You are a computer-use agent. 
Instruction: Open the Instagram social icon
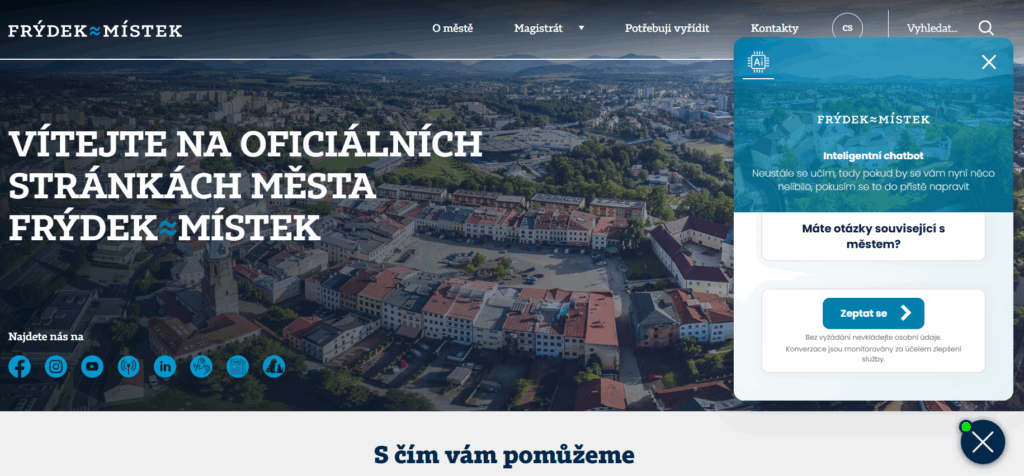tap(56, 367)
==
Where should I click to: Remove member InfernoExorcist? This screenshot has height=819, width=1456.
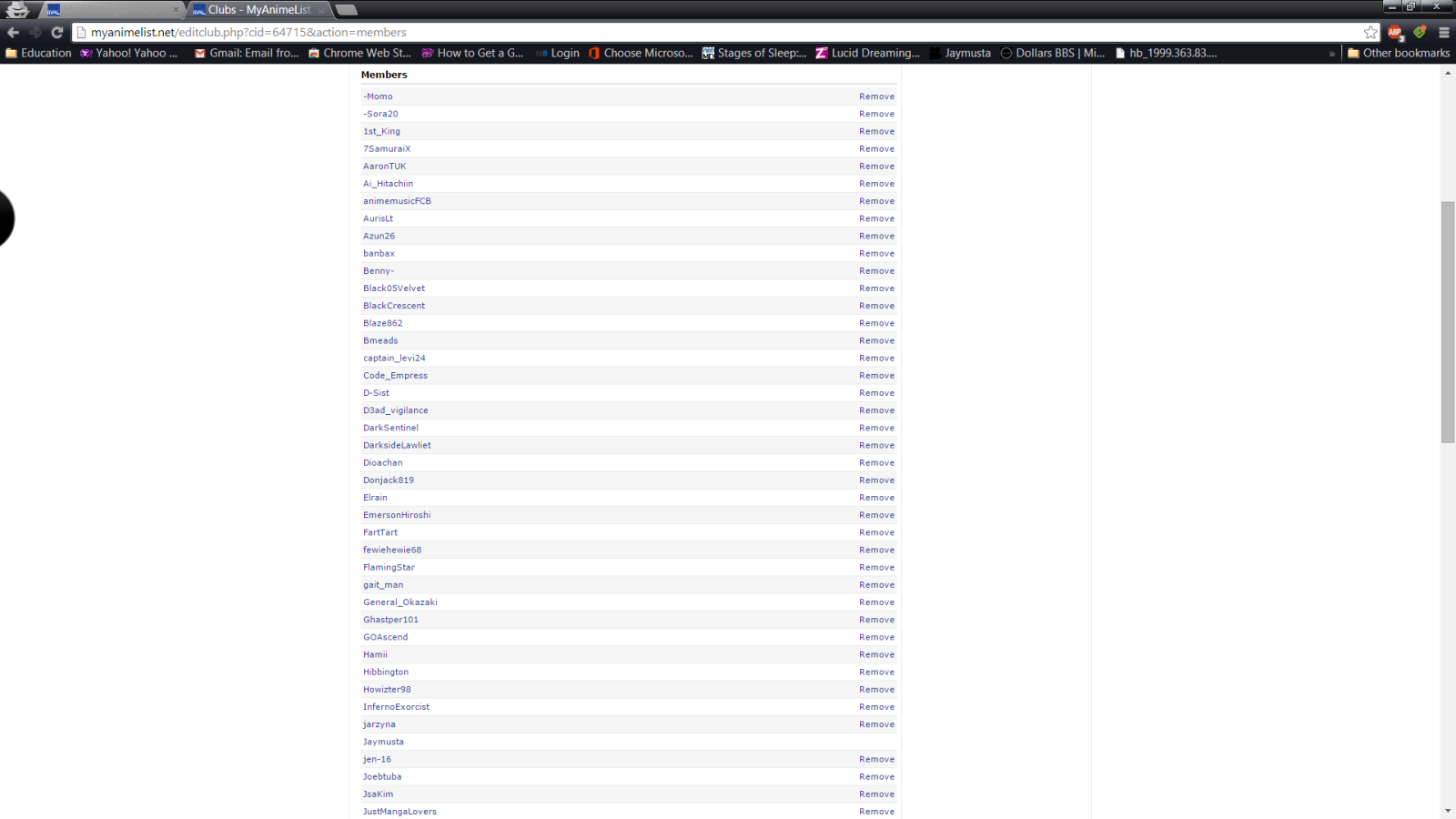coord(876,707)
* * *
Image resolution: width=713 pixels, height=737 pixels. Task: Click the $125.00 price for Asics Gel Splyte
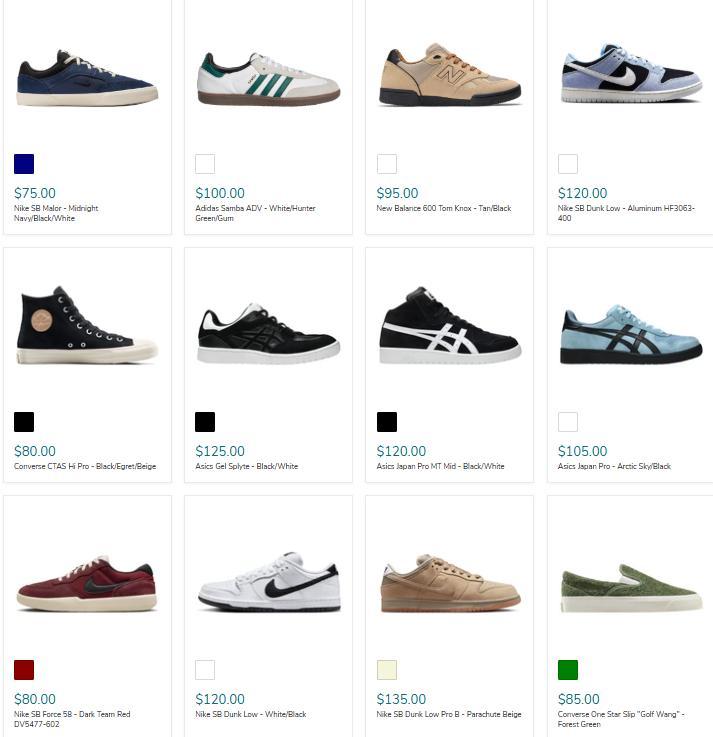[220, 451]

**WHAT THE TASK ASKS**
Copy out, word for word, the lines of the listing from the one containing "You are a computer-use agent." through the one containing "tap(56, 367)", with both of those lines included. Leave the pictures out.

**TASK RESULT**
You are a computer-use agent. 
Instruction: Open the Instagram social icon
tap(56, 367)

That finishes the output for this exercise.